See the FeatureSelector class for a description of the parameters.

Note

When strategy="univariate" and solver=None, f_classif or f_regression is used as default solver.
When strategy is "sfs", "rfecv" or any of the advanced strategies and no scoring is specified, atom's metric (if it exists) is used as scoring.

Training

The training methods are where the models are fitted to the data and their performance is evaluated against a selected metric. There are three methods to call the three different training approaches. Read more in the user guide.

run	Train and evaluate the models in a direct fashion.
successive_halving	Fit the models in a successive halving fashion.
train_sizing	Train and evaluate the models in a train sizing fashion.

method run(models=None, metric=None, est_params=None, n_trials=0, ht_params=None, n_bootstrap=0, parallel=False, errors="skip", **kwargs)[source]

Train and evaluate the models in a direct fashion.

Contrary to successive_halving and train_sizing, the direct approach only iterates once over the models, using the full dataset.

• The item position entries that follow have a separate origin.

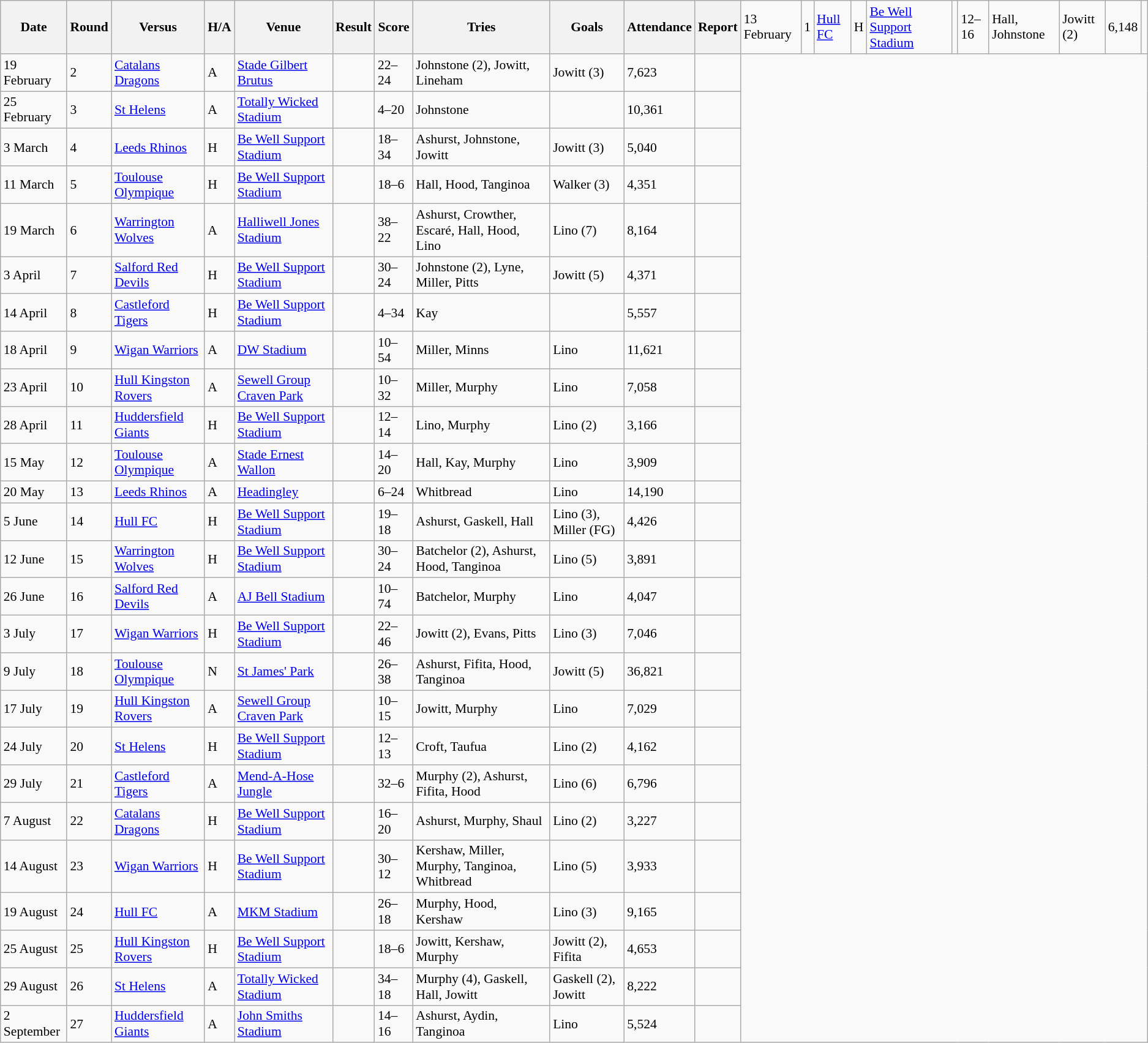
25 [89, 949]
11 [89, 425]
Ashurst, Crowther, Escaré, Hall, Hood, Lino [481, 230]
10,361 [659, 110]
Hall, Kay, Murphy [481, 463]
30–12 [394, 866]
7 [89, 276]
4,653 [659, 949]
15 May [34, 463]
Hall, Hood, Tanginoa [481, 185]
3 [89, 110]
25 February [34, 110]
5,557 [659, 312]
Murphy, Hood, Kershaw [481, 911]
Kershaw, Miller, Murphy, Tanginoa, Whitbread [481, 866]
18 April [34, 350]
38–22 [394, 230]
36,821 [659, 671]
3,909 [659, 463]
22–46 [394, 634]
29 July [34, 784]
3,227 [659, 820]
14,190 [659, 492]
5,040 [659, 147]
22 [89, 820]
8 [89, 312]
3 March [34, 147]
19 February [34, 72]
18 [89, 671]
14 April [34, 312]
7,029 [659, 709]
25 August [34, 949]
Jowitt, Kershaw, Murphy [481, 949]
13 February [771, 27]
12–13 [394, 746]
26 [89, 986]
7,058 [659, 387]
Johnstone (2), Jowitt, Lineham [481, 72]
13 [89, 492]
Halliwell Jones Stadium [283, 230]
20 [89, 746]
9 [89, 350]
Goals [587, 27]
Whitbread [481, 492]
Tries [481, 27]
Headingley [283, 492]
Stade Gilbert Brutus [283, 72]
14 [89, 522]
2 [89, 72]
Batchelor (2), Ashurst, Hood, Tanginoa [481, 558]
15 [89, 558]
Jowitt (2) [1082, 27]
12–16 [974, 27]
32–6 [394, 784]
Johnstone [481, 110]
27 [89, 1024]
8,164 [659, 230]
7,623 [659, 72]
7,046 [659, 634]
Report [718, 27]
Date [34, 27]
4 [89, 147]
28 April [34, 425]
4,047 [659, 596]
Murphy (4), Gaskell, Hall, Jowitt [481, 986]
21 [89, 784]
3,166 [659, 425]
10–74 [394, 596]
Miller, Murphy [481, 387]
Lino (6) [587, 784]
Stade Ernest Wallon [283, 463]
10–32 [394, 387]
12 [89, 463]
4,162 [659, 746]
Result [354, 27]
Miller, Minns [481, 350]
Ashurst, Murphy, Shaul [481, 820]
Mend-A-Hose Jungle [283, 784]
26–18 [394, 911]
Hall, Johnstone [1024, 27]
23 April [34, 387]
11 March [34, 185]
1 [807, 27]
Batchelor, Murphy [481, 596]
Lino (7) [587, 230]
4–20 [394, 110]
3 July [34, 634]
3 April [34, 276]
4,371 [659, 276]
4–34 [394, 312]
3,933 [659, 866]
18–34 [394, 147]
Kay [481, 312]
Score [394, 27]
Versus [158, 27]
19–18 [394, 522]
26 June [34, 596]
5,524 [659, 1024]
5 [89, 185]
17 July [34, 709]
26–38 [394, 671]
Croft, Taufua [481, 746]
10–15 [394, 709]
Ashurst, Fifita, Hood, Tanginoa [481, 671]
20 May [34, 492]
Walker (3) [587, 185]
Gaskell (2), Jowitt [587, 986]
4,426 [659, 522]
N [219, 671]
H/A [219, 27]
St James' Park [283, 671]
24 July [34, 746]
19 [89, 709]
14–20 [394, 463]
Round [89, 27]
MKM Stadium [283, 911]
3,891 [659, 558]
Ashurst, Johnstone, Jowitt [481, 147]
6–24 [394, 492]
14–16 [394, 1024]
12 June [34, 558]
5 June [34, 522]
6 [89, 230]
17 [89, 634]
Ashurst, Aydin, Tanginoa [481, 1024]
Jowitt, Murphy [481, 709]
2 September [34, 1024]
22–24 [394, 72]
29 August [34, 986]
Lino (3), Miller (FG) [587, 522]
Ashurst, Gaskell, Hall [481, 522]
34–18 [394, 986]
Johnstone (2), Lyne, Miller, Pitts [481, 276]
11,621 [659, 350]
23 [89, 866]
Attendance [659, 27]
Murphy (2), Ashurst, Fifita, Hood [481, 784]
19 August [34, 911]
DW Stadium [283, 350]
Jowitt (2), Fifita [587, 949]
6,148 [1123, 27]
8,222 [659, 986]
19 March [34, 230]
7 August [34, 820]
Venue [283, 27]
9,165 [659, 911]
Lino, Murphy [481, 425]
John Smiths Stadium [283, 1024]
Jowitt (2), Evans, Pitts [481, 634]
12–14 [394, 425]
AJ Bell Stadium [283, 596]
10–54 [394, 350]
14 August [34, 866]
16–20 [394, 820]
4,351 [659, 185]
9 July [34, 671]
16 [89, 596]
24 [89, 911]
10 [89, 387]
6,796 [659, 784]
From the cell containing the given text, extract its center point as [x, y] coordinate. 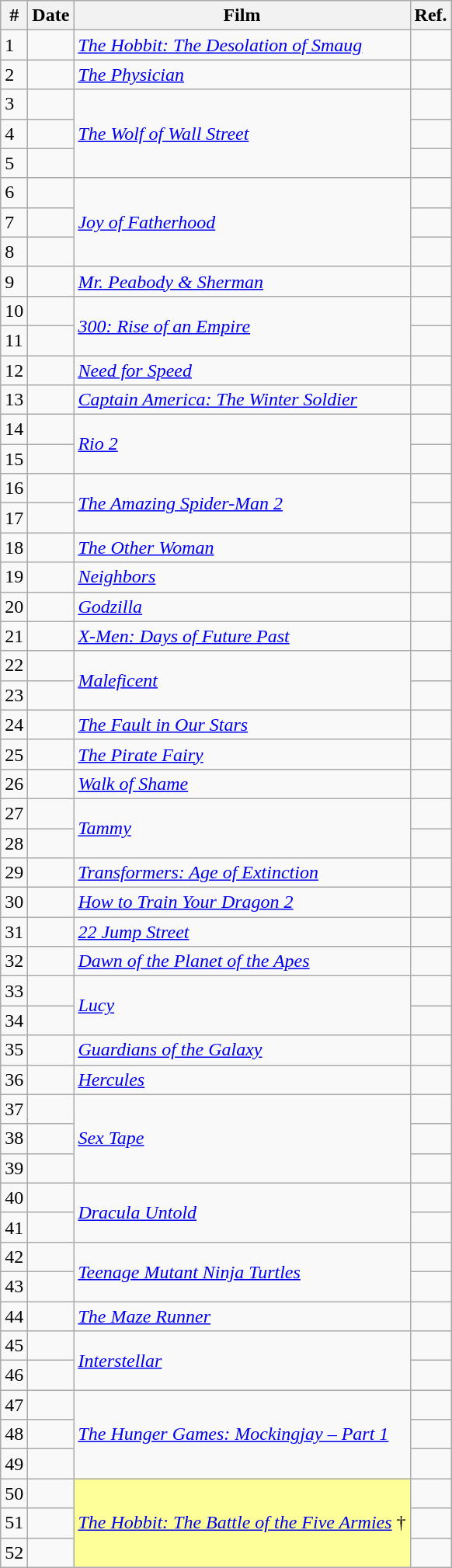
Hercules [242, 1080]
15 [14, 459]
The Hobbit: The Battle of the Five Armies † [242, 1523]
Godzilla [242, 607]
300: Rise of an Empire [242, 325]
24 [14, 725]
13 [14, 400]
35 [14, 1050]
11 [14, 340]
9 [14, 281]
The Hunger Games: Mockingjay – Part 1 [242, 1434]
25 [14, 754]
Dracula Untold [242, 1212]
43 [14, 1286]
Interstellar [242, 1361]
22 Jump Street [242, 932]
39 [14, 1168]
Need for Speed [242, 370]
30 [14, 902]
Rio 2 [242, 444]
22 [14, 666]
Date [51, 16]
Lucy [242, 1006]
2 [14, 75]
36 [14, 1080]
40 [14, 1198]
44 [14, 1316]
23 [14, 695]
49 [14, 1464]
6 [14, 193]
The Physician [242, 75]
Sex Tape [242, 1139]
Neighbors [242, 577]
47 [14, 1405]
19 [14, 577]
46 [14, 1375]
45 [14, 1346]
Joy of Fatherhood [242, 222]
Teenage Mutant Ninja Turtles [242, 1271]
33 [14, 991]
12 [14, 370]
32 [14, 961]
21 [14, 636]
Maleficent [242, 680]
Mr. Peabody & Sherman [242, 281]
The Wolf of Wall Street [242, 134]
The Amazing Spider-Man 2 [242, 503]
26 [14, 784]
Captain America: The Winter Soldier [242, 400]
The Other Woman [242, 548]
X-Men: Days of Future Past [242, 636]
4 [14, 134]
The Pirate Fairy [242, 754]
27 [14, 813]
37 [14, 1109]
5 [14, 163]
The Hobbit: The Desolation of Smaug [242, 45]
Dawn of the Planet of the Apes [242, 961]
29 [14, 873]
Ref. [430, 16]
Film [242, 16]
16 [14, 489]
18 [14, 548]
28 [14, 843]
7 [14, 222]
10 [14, 311]
The Maze Runner [242, 1316]
31 [14, 932]
51 [14, 1523]
Transformers: Age of Extinction [242, 873]
Walk of Shame [242, 784]
42 [14, 1257]
1 [14, 45]
20 [14, 607]
How to Train Your Dragon 2 [242, 902]
The Fault in Our Stars [242, 725]
3 [14, 104]
Tammy [242, 828]
8 [14, 252]
34 [14, 1020]
# [14, 16]
38 [14, 1139]
50 [14, 1493]
41 [14, 1227]
14 [14, 429]
Guardians of the Galaxy [242, 1050]
52 [14, 1552]
17 [14, 518]
48 [14, 1434]
Return [x, y] of the center of cell containing provided text 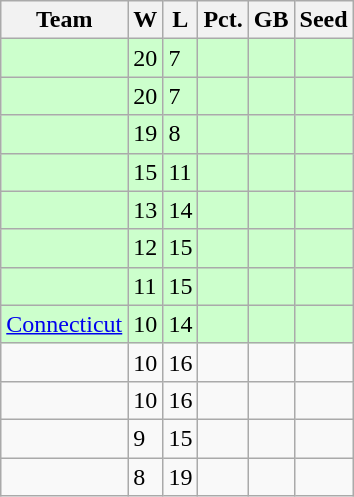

The following steps are applied to every model:

Apply hyperparameter tuning (optional).
Fit the model on the training set using the best combination of hyperparameters found.
Evaluate the model on the test set.
Train the estimator on various bootstrapped samples of the training set and evaluate again on the test set (optional).

See the DirectClassifier or DirectRegressor class for a description of the parameters.

method successive_halving(models=None, metric=None, skip_runs=0, est_params=None, n_trials=0, ht_params=None, n_bootstrap=0, parallel=False, errors="skip", **kwargs)[source]

Fit the models in a successive halving fashion.

The successive halving technique is a bandit-based algorithm that fits N models to 1/N of the data. The best half are selected to go to the next iteration where the process is repeated. This continues until only one model remains, which is fitted on the complete dataset. Beware that a model's performance can depend greatly on the amount of data on which it is trained. For this reason, it is recommended to only use this technique with similar models, e.g., only using tree-based models.

The following steps are applied to every model (per iteration):

Apply hyperparameter tuning (optional).
Fit the model on the training set using the best combination of hyperparameters found.
Evaluate the model on the test set.
Train the estimator on various bootstrapped samples of the training set and evaluate again on the test set (optional).

See the SuccessiveHalvingClassifier or SuccessiveHalvingRegressor class for a description of the parameters.

method train_sizing(models=None, metric=None, train_sizes=5, est_params=None, n_trials=0, ht_params=None, n_bootstrap=0, parallel=False, errors="skip", **kwargs)[source]

Train and evaluate the models in a train sizing fashion.

When training models, there is usually a trade-off between model performance and computation time; that is regulated by the number of samples in the training set. This method can be used to create insights in this trade-off, and help determine the optimal size of the training set. The models are fitted multiple times, ever-increasing the number of samples in the training set.

The following steps are applied to every model (per iteration):

Apply hyperparameter tuning (optional).
Fit the model on the training set using the best combination of hyperparameters found.
Evaluate the model on the test set.
Train the estimator on various bootstrapped samples of the training set and evaluate again on the test set (optional).

See the TrainSizingClassifier or TrainSizingRegressor class for a description of the parameters.